Among the personal and family materials in the collection are documents and correspondence relating to Brooke-Rose's education, career, wartime service, marriages, and divorces.
Atari computer disks that were received with the collection have been reformatted to Macintosh's operating system. The texts of the files were compared with manuscripts already present in the collection; when the texts differed, the computer files were printed. These printouts are grouped together by computer disk. Due to the computer reformatting, margins, fonts, and some diacritics are not the way they appeared on Brooke-Rose's original disks.
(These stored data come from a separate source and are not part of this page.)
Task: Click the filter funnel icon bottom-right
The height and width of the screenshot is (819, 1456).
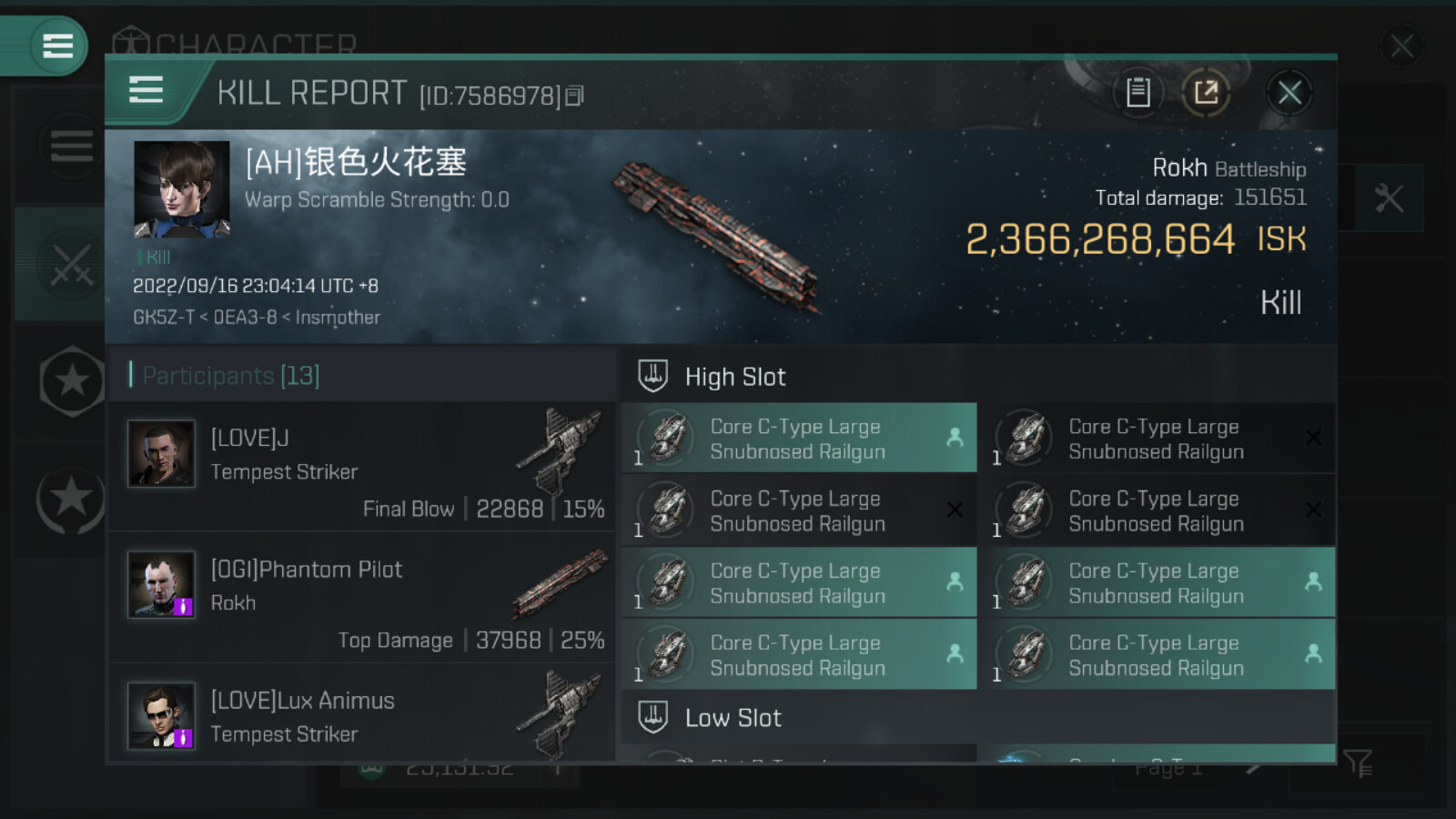Action: [x=1357, y=763]
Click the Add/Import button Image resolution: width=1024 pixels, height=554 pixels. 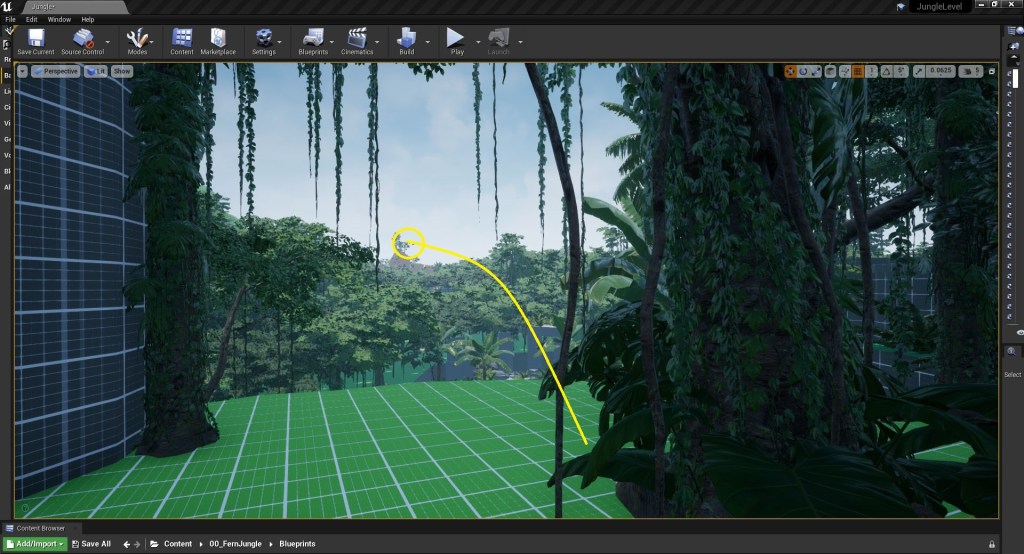coord(34,544)
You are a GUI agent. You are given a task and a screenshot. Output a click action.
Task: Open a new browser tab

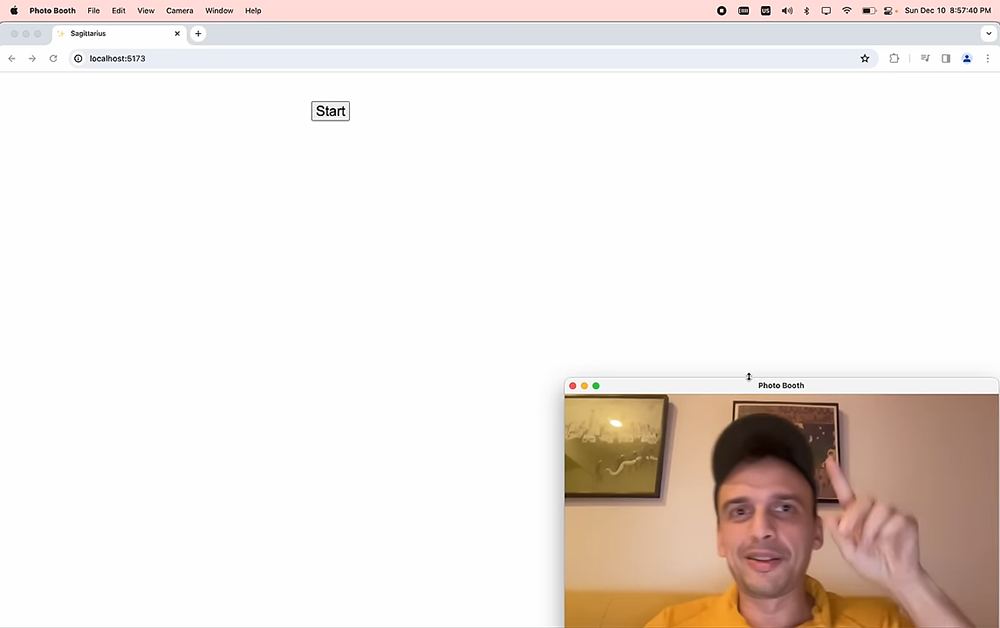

Brooke-Rose's personal copies of her books, anthologies containing her work, offprints, and periodicals containing her work have been withdrawn from the collection and cataloged with the Center's book holdings. Some copies are signed or annotated by Brooke-Rose.
1997 Addition (G10692)
This addition to the Ransom Center’s cataloged Christine Brooke-Rose Papers consists of handwritten manuscripts and typescripts of her works, offprints, tearsheet, correspondence, publishing contracts, royalty statements, interviews, and works about Brooke-Rose, from 1947 to 1997 (bulk 1990-1997). The material is organized in three series: I. Works, II. Correspondence, and III. About Brooke-Rose, reflecting the organization of her original gift. The Works series is arranged in three subseries: A. Novels, B. Articles and Lectures, and C. Reviews. The Correspondence series is divided into two subseries: A. Business and B. Personal. All material in this collection is in the original order, usually chronological, arranged by Brooke-Rose.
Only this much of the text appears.